1) Success is not just a function of finding the right data and indicators to follow, but also the ability to internalize these over time;

2) The majority of traders may fail simply because they lack sufficient consistent exposure to markets to facilitate an internalization of patterns of supply and demand;

3) Efforts at trading education that emphasize explicit learning (seminar/workshop teaching, written articles/books) cannot, by themselves, ensure trading success;

4) Most training programs for traders are not structured in a way that is designed to maximize implicit learning, as exposure to trading patterns is too brief and unstructured;

5) The most important psychological challenge in trading may be the ability to maintain a steady state in which traders have continuous access to their implicit knowledge base.

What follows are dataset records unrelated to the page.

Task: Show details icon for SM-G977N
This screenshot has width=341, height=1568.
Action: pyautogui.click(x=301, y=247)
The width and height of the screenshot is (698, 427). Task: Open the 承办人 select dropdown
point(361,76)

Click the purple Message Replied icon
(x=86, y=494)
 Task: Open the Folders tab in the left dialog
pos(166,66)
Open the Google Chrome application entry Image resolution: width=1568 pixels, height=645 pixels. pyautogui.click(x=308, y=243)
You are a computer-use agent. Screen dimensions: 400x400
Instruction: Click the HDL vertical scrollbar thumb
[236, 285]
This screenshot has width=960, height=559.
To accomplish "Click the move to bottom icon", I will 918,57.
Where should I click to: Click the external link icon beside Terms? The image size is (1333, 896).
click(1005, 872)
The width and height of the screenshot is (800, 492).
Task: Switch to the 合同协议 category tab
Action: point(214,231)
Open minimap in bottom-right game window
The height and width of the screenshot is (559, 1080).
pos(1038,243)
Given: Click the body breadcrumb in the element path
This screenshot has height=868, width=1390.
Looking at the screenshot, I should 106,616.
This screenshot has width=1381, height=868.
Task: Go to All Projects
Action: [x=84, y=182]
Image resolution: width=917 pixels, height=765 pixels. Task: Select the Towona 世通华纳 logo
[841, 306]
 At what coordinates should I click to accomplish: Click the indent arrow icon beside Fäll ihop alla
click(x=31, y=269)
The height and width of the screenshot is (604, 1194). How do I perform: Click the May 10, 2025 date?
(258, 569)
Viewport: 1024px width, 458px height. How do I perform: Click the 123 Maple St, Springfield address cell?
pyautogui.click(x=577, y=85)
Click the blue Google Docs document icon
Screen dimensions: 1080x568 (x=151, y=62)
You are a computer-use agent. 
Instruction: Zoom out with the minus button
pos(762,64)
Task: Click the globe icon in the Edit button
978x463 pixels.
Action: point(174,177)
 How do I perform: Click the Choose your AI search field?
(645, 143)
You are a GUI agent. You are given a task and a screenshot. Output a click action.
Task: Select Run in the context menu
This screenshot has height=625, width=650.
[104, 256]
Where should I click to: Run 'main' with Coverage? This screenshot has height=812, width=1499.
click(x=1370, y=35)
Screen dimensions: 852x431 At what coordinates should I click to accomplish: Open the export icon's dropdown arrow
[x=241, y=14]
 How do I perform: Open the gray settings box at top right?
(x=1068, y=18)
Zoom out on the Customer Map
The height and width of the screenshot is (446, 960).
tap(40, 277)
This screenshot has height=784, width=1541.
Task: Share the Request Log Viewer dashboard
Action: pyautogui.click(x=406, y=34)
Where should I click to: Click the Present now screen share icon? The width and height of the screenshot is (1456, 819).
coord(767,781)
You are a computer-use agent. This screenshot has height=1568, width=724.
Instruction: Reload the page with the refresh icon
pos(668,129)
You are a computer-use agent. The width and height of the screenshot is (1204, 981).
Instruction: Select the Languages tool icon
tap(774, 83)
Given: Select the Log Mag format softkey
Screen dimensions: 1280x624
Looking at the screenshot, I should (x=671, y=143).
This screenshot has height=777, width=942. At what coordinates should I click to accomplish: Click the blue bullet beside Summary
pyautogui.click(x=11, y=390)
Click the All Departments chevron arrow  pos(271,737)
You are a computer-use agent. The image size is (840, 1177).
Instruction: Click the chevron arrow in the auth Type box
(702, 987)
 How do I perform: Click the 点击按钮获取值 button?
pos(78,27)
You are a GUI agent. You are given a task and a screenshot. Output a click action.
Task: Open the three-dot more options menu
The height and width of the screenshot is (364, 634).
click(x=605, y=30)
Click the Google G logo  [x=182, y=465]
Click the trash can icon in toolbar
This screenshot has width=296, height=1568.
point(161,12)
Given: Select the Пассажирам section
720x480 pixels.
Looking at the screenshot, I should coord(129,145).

One role for biofeedback is training for maintaining this steady state. I've used heart rate variability feedback as one technique for sustaining "the zone". Heart rate variability has been described as an index of emotional regulation; it also appears to play a role in regulating responses to physical pain.

Talk counseling is limited in its ability to help traders achieve cognitive and emotional self-regulation in the face of risk and uncertainty. Biofeedback, utilized in real time in the context of making trading decisions, offers objective measurement of a trader's ability to perform in the zone and--most important--can aid in building the capacity to sustain self-regulation.

The premise of biofeedback is that, if you can regulate mind and body in real time, you are better able to guide and control the decisions you make, even in stressful circumstances. In this context, discipline begins with very basic elements of self control: control of breathing, focusing of concentration, and physical control.

Perhaps just as important, the ability to sustain the self-regulating zone is also likely to facilitate implicit learning itself. Freed of distractions, we're more likely to internalize trading patterns effectively and efficiently. Much of the effective training of traders may consist of training in self regulation, particularly under the challenging conditions of decision making under conditions of heightened risk, reward, and uncertainty.